Why does observability seem out of reach for so many teams? Part of the problem, I believe, is because we’ve wishcast an ontologically pure engineering culture that, unintentionally, excludes a lot of people.
I’m going to turn my lens inward—”deploy on fridays”, “nines don’t matter”, “observability is a state and not a tool”—these are all sayings I’ve readily adopted and repeated throughout my career. I don’t think they’re wrong, either!
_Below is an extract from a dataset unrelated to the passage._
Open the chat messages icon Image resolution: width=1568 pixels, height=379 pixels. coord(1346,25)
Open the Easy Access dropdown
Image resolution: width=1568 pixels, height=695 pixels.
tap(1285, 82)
The problem, though, is that they start from a position of you understanding what I actually mean by them, rather than what I’m saying directly.
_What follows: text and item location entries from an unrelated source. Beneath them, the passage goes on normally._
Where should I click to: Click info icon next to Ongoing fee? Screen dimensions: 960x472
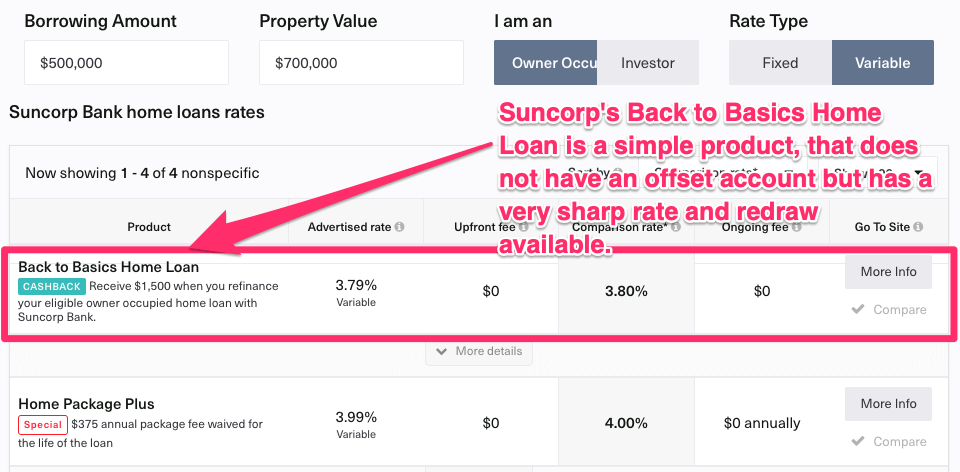pyautogui.click(x=797, y=227)
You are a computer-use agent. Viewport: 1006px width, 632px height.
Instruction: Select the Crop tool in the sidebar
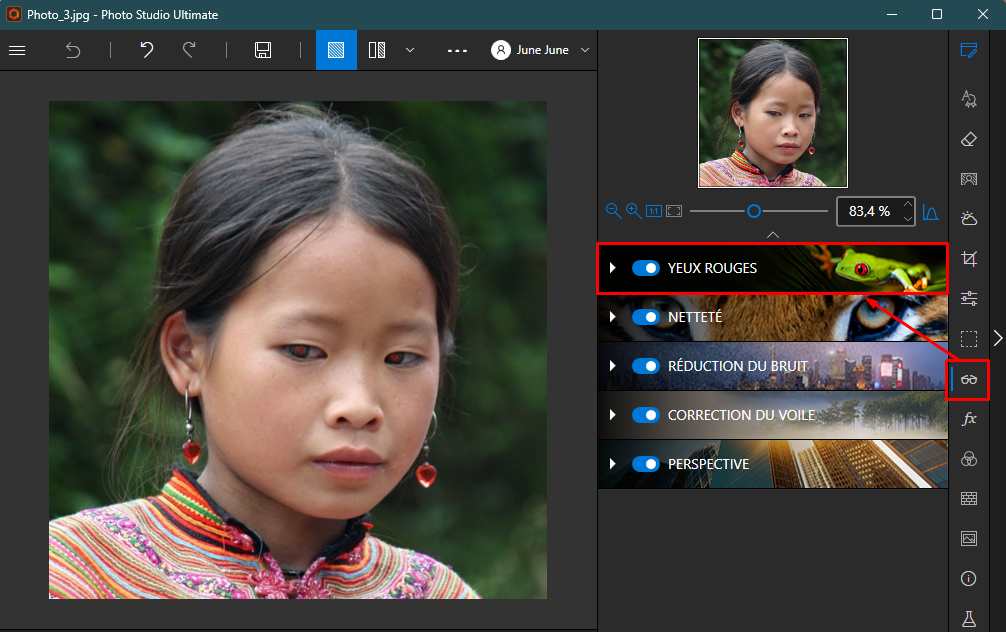pyautogui.click(x=968, y=259)
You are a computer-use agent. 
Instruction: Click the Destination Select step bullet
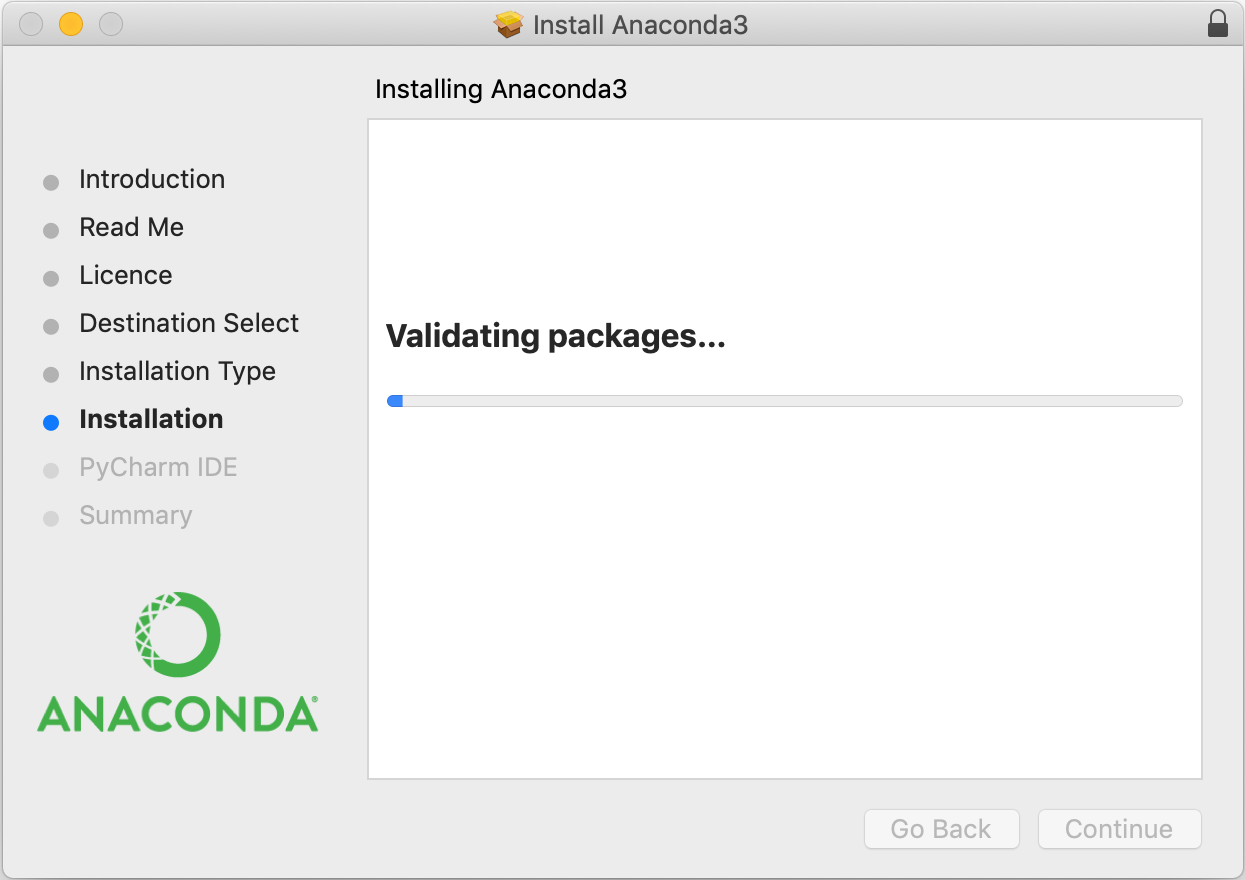click(51, 326)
If you boil down a lot of ‘observability-isms’, they turn into a couple of key points:
– It’s really hard to run an effective engineering organization (and by extension, a business) if you don’t understand what’s happening in your system.
– The things that actually matter to the business, like revenue or customer satisfaction, can’t be measured well with traditional ‘engineering metrics’.
– Differentiation between engineering teams is mostly a factor of agility.
When we talk about “you should be able to deploy on Fridays”, what we mean is that you should have enough agility and adaptive capacity in your engineering organization to deploy changes of pretty much any size or scale whenever you need to, without unnecessary fear or drama. Should you actually deploy on a Friday if you don’t need to? Of course not, it’s Friday! You don’t become an ontologically Good engineering lead by doing unnecessary things just because.
When we hear that observability or OpenTelemetry is ‘too confusing’, or ‘too hard’, or that people ‘don’t see the value’ I think it’s useful to step back and ask if it’s because those things are true, or if the perceptions of those things are true. It’s an important distinction—and the perception is often more real than the reality. Heck, take generative AI—the real revolution there isn’t in creating images from text prompts or text analysis, it’s the ability to use natural language to communicate with computers for complex task control and definition. People are way out over their skis with it, though, because the perception is that we’re on the verge of ‘autonomous AIs’ that will go rampant.
While Skynet is a long way off, observability isn’t. To achieve it, though, we need more than native telemetry everywhere—we need to make these concepts accessible, grounded, and based in real-world value. There’s already plenty of work here to build on. Things like Service Level Objectives (SLOs), but also high cardinality data processing and correlation between performance telemetry and user analytics. The pieces & parts all exist, our job is to stitch them together and show people that a better world is possible.
We just have to make sure that we’re not leaving folks behind on this journey.